As a preface to the subject at hand (globalization and local accountability), Froman told the people present that contrary to popular belief, the EU is exemplary in its process of accountability towards its member-states (from 56 minutes, 15 seconds):
“Much has been written about the democracy-deficit in Europe”, Froman said. “My understanding is that in any week in Brussels there are 200 meetings between representatives of the member-states and members of the commission, reviewing every commission-proposed action at every stage in its gravity. When you add that to the ministerial meetings of each semester and to the now quite frequent head of state council meetings, increasingly frequent, head of state council meetings, it’s hard to say that the process of coming up with decisions in the European Union- not to mention the role of the European Parliament- doesn’t reflect a strong degree of accountability.”
A remarkable position to be taken by the White House top adviser on economic security matters. Especially given the fact that the “euro-zone crisis” has revealed that the EU is everything but transparant to the people in Europe. Furthermore, these comments beg the question that if Obama’s top adviser on these matters lauds the EU’s transparency, what course will the US government fare in regards to its democratic processes. Froman:
“And I’ll just say from personal perspective, from personal experience, when President Obama convened the leaders of the euro-zone, and leaders of the European Union (…), to talk about the euro-zone-crisis, certainly there was a great appreciation in the room of the domestic, local, political constraints and drivers of policies, even in that pinnacle of global governance.”

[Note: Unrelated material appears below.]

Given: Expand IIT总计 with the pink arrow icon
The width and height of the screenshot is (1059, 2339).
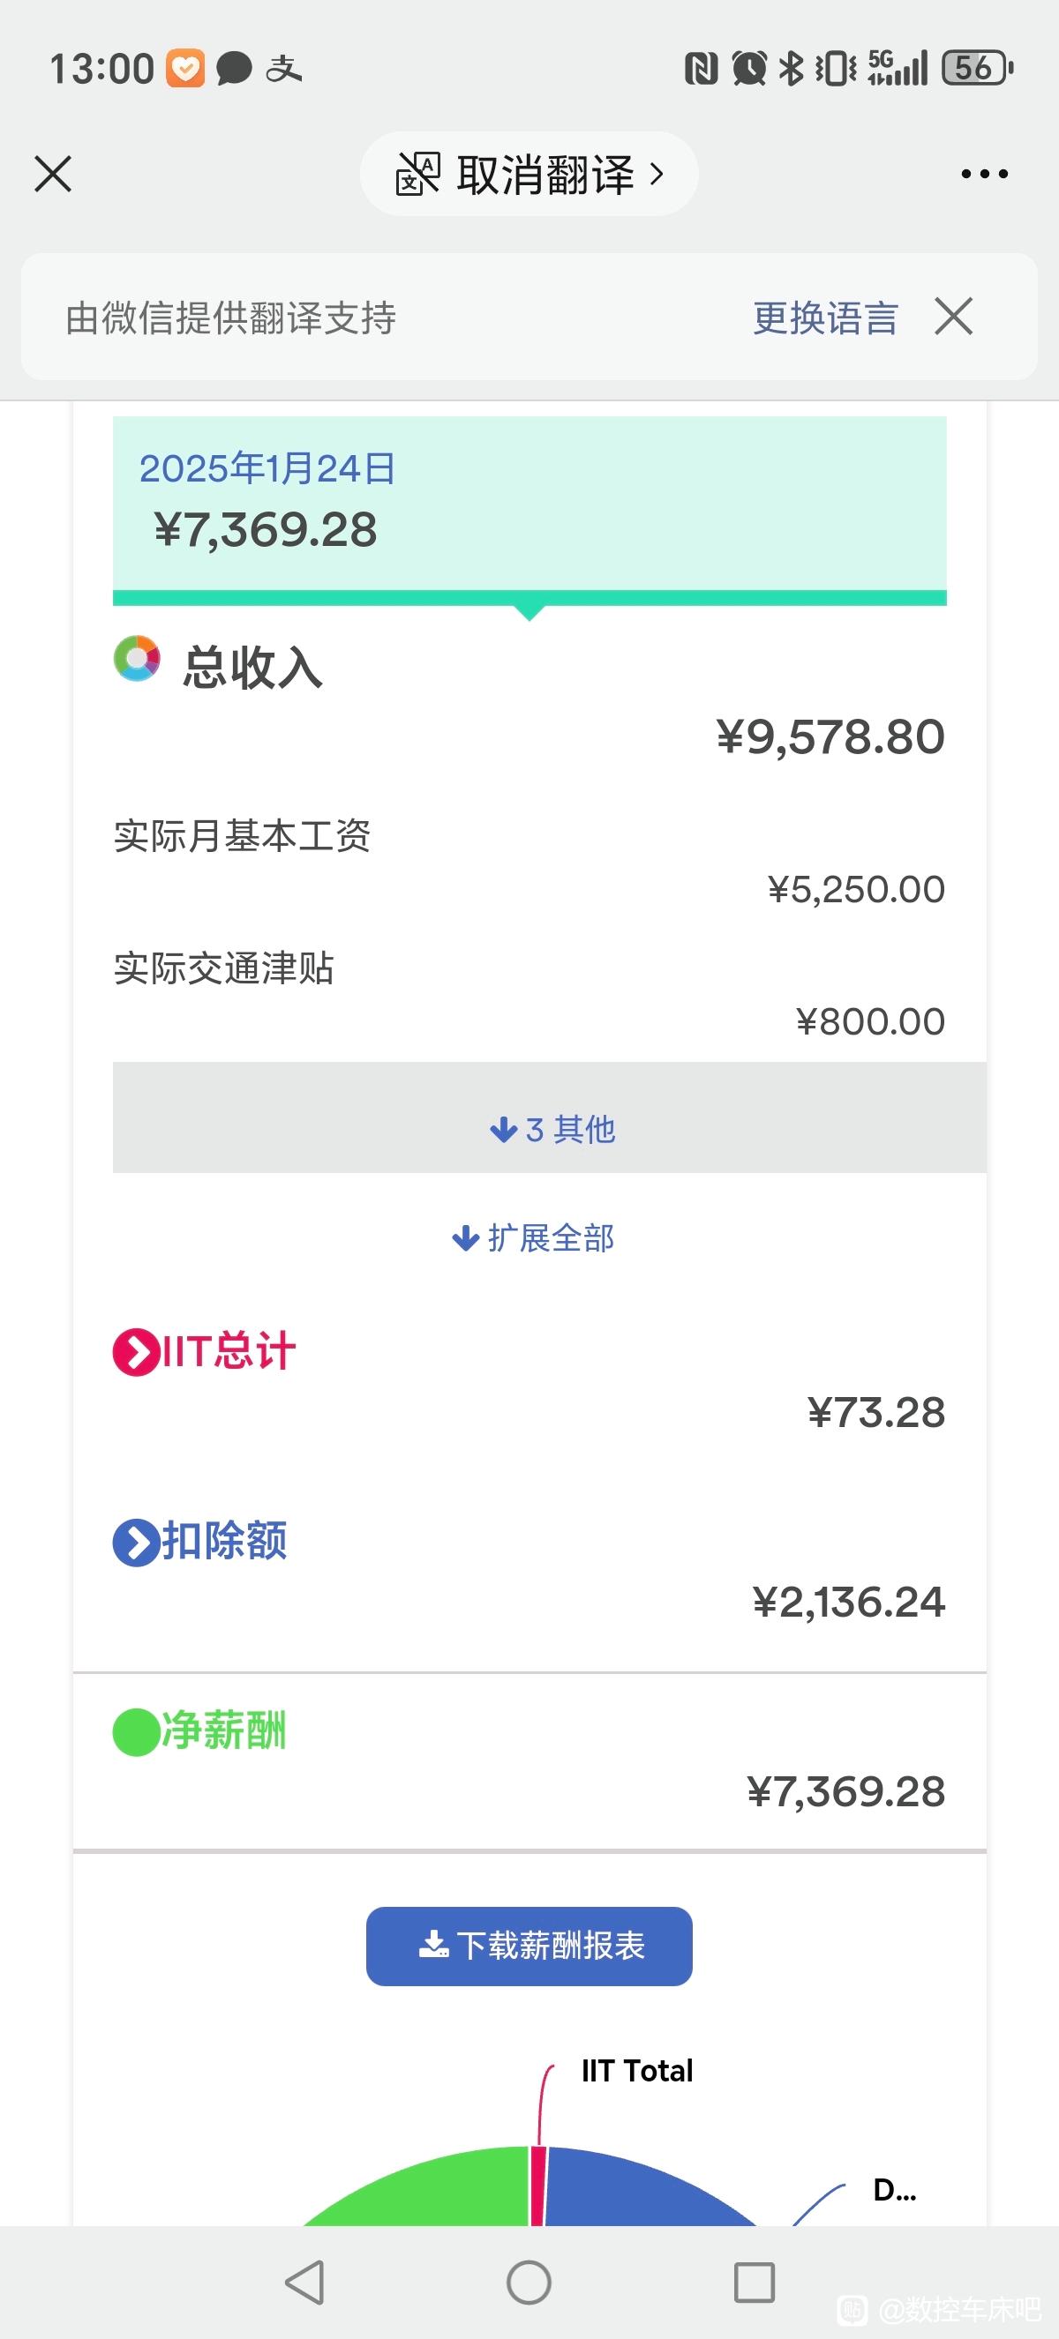Looking at the screenshot, I should [x=136, y=1353].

If the White House economic security guy really considers the unelected European Union “to be a “pinnacle of global governance”, where does that leave the United States in this global construct? In any case, by stating that the EU is a “pinnacle of global governance” Froman (without knowing it) concurs with two term former President of the European Commission Jacques Delors, who gave a speech to the Royal Institute of International Affairs titled The European Community and the New World Order, saying:
“Our trading partners are gradually being won over to the idea that regional integration has a dynamic impact on all, and the European model is an inspiration for others- witness the recent agreements concluded by the United States, Canada and Mexico.”
In that same speech Delors also stated that “(…) giving birth to institutions to which sovereignty is to be transferred and which are to be given power manage cooperation and settle disputes is a slow and arduous process.”
“The contribution that the Community as such can make to the new world order can, to use an image of the plant world, be considered something of a hybrid, what is produced by crossing a world power with an international organization.”
In conclusion Delor stated in 1992:
“I would add- and I will not go into detail- that economic integration, unless it is backed by a strong political will, will not in itself produce stronger international institutions or help create world government. This is why, although the need for a new world order is self-evident, our era is one of trial and error or, as the harsher critics among us would have it, of impotence, inability to take on world challenges.”
It seems that Michael Froman, for one, is impressed with the way the EU does business. For the sake of sovereignty, one hopes he does not, like the EU kingpins of old, plan to merge the US with an international organization into that transnational hybrid called world government.